------ Record set

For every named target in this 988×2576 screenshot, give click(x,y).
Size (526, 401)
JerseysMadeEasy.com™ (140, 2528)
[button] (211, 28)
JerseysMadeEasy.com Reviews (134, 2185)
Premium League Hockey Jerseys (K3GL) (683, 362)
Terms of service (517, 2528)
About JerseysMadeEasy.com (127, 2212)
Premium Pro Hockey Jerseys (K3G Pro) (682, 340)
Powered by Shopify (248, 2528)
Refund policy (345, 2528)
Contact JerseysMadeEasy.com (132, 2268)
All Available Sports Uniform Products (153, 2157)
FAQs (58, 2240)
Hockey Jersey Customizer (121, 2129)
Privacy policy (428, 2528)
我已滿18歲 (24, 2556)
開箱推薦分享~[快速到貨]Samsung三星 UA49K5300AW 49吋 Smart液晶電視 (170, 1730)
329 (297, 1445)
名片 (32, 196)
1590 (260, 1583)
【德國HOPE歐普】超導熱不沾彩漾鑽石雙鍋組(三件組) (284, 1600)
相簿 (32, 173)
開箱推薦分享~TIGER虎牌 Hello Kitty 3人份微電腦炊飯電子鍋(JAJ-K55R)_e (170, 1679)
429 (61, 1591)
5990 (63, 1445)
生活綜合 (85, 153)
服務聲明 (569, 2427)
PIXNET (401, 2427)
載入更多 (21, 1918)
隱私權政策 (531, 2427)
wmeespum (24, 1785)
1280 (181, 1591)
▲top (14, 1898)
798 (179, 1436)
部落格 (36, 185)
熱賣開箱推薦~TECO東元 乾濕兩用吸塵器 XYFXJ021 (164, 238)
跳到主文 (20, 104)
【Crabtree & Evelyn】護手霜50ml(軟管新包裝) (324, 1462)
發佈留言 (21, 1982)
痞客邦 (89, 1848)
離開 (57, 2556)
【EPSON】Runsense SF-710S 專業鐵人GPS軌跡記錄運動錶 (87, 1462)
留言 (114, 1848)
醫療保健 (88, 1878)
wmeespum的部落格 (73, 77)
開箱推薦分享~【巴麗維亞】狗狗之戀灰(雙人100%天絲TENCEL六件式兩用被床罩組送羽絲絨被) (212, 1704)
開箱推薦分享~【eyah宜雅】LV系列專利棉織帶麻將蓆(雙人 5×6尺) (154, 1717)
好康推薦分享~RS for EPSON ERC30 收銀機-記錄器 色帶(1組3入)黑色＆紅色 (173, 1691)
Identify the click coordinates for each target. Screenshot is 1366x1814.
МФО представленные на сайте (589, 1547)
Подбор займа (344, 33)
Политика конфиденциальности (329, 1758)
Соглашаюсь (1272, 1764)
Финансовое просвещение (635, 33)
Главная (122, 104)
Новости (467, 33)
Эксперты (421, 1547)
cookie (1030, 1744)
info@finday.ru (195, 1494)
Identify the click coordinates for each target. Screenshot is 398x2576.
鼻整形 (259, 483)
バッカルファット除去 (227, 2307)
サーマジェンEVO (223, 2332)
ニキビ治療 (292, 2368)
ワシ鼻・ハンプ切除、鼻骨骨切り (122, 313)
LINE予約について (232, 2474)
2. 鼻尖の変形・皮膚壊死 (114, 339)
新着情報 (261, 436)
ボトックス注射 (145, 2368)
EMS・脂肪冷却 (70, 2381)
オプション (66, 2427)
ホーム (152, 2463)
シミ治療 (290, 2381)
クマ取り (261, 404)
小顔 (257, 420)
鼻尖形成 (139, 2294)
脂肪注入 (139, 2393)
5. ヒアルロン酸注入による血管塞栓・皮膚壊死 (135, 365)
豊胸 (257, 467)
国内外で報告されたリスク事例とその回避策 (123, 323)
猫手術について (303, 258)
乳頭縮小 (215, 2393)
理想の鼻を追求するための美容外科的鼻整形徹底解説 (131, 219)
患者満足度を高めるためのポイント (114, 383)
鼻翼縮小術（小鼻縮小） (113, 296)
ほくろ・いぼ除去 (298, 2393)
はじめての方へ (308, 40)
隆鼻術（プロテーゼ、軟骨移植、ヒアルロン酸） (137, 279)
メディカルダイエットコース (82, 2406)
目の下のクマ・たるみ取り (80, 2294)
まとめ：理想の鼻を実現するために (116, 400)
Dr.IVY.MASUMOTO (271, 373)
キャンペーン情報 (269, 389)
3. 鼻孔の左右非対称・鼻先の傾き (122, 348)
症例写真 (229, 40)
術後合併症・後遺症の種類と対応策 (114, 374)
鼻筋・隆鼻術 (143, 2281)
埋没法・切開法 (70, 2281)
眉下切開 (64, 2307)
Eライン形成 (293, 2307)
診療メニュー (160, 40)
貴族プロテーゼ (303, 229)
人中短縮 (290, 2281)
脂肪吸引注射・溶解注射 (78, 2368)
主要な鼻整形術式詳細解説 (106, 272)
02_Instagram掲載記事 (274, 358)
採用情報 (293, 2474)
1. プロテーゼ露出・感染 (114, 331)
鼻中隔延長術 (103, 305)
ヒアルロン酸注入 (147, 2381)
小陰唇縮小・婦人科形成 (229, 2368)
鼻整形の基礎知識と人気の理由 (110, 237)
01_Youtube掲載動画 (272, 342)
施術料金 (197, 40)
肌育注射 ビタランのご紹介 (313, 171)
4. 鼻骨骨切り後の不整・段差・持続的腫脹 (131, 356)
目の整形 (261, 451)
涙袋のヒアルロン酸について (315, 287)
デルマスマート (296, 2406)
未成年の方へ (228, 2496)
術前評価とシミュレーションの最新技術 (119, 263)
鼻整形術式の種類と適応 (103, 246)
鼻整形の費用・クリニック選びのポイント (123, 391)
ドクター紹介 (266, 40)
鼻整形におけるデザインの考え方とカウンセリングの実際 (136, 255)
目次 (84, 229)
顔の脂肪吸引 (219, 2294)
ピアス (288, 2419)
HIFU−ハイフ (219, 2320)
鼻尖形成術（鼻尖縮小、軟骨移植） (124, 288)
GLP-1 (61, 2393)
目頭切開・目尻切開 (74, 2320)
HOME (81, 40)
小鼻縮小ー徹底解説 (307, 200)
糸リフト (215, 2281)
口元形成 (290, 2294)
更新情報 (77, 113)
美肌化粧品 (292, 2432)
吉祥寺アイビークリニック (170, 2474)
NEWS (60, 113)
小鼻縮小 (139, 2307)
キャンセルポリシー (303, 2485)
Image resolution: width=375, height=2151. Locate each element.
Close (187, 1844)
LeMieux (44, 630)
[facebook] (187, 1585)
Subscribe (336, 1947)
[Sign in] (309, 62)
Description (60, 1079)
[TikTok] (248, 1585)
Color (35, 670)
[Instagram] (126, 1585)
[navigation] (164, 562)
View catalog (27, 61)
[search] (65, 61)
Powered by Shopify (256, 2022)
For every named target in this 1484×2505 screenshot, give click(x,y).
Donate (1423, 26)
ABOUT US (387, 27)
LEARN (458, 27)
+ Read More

------------

What is needed: A verbatim transcription is needed of the lines above, starting at the line with "目次 (84, 229)" and ending at the line with "吉祥寺アイビークリニック (170, 2474)", both included, and of nothing else.

Result for this exercise:
目次 (84, 229)
顔の脂肪吸引 (219, 2294)
ピアス (288, 2419)
HIFU−ハイフ (219, 2320)
鼻尖形成術（鼻尖縮小、軟骨移植） (124, 288)
GLP-1 (61, 2393)
目頭切開・目尻切開 (74, 2320)
HOME (81, 40)
小鼻縮小ー徹底解説 (307, 200)
糸リフト (215, 2281)
口元形成 (290, 2294)
更新情報 (77, 113)
美肌化粧品 (292, 2432)
吉祥寺アイビークリニック (170, 2474)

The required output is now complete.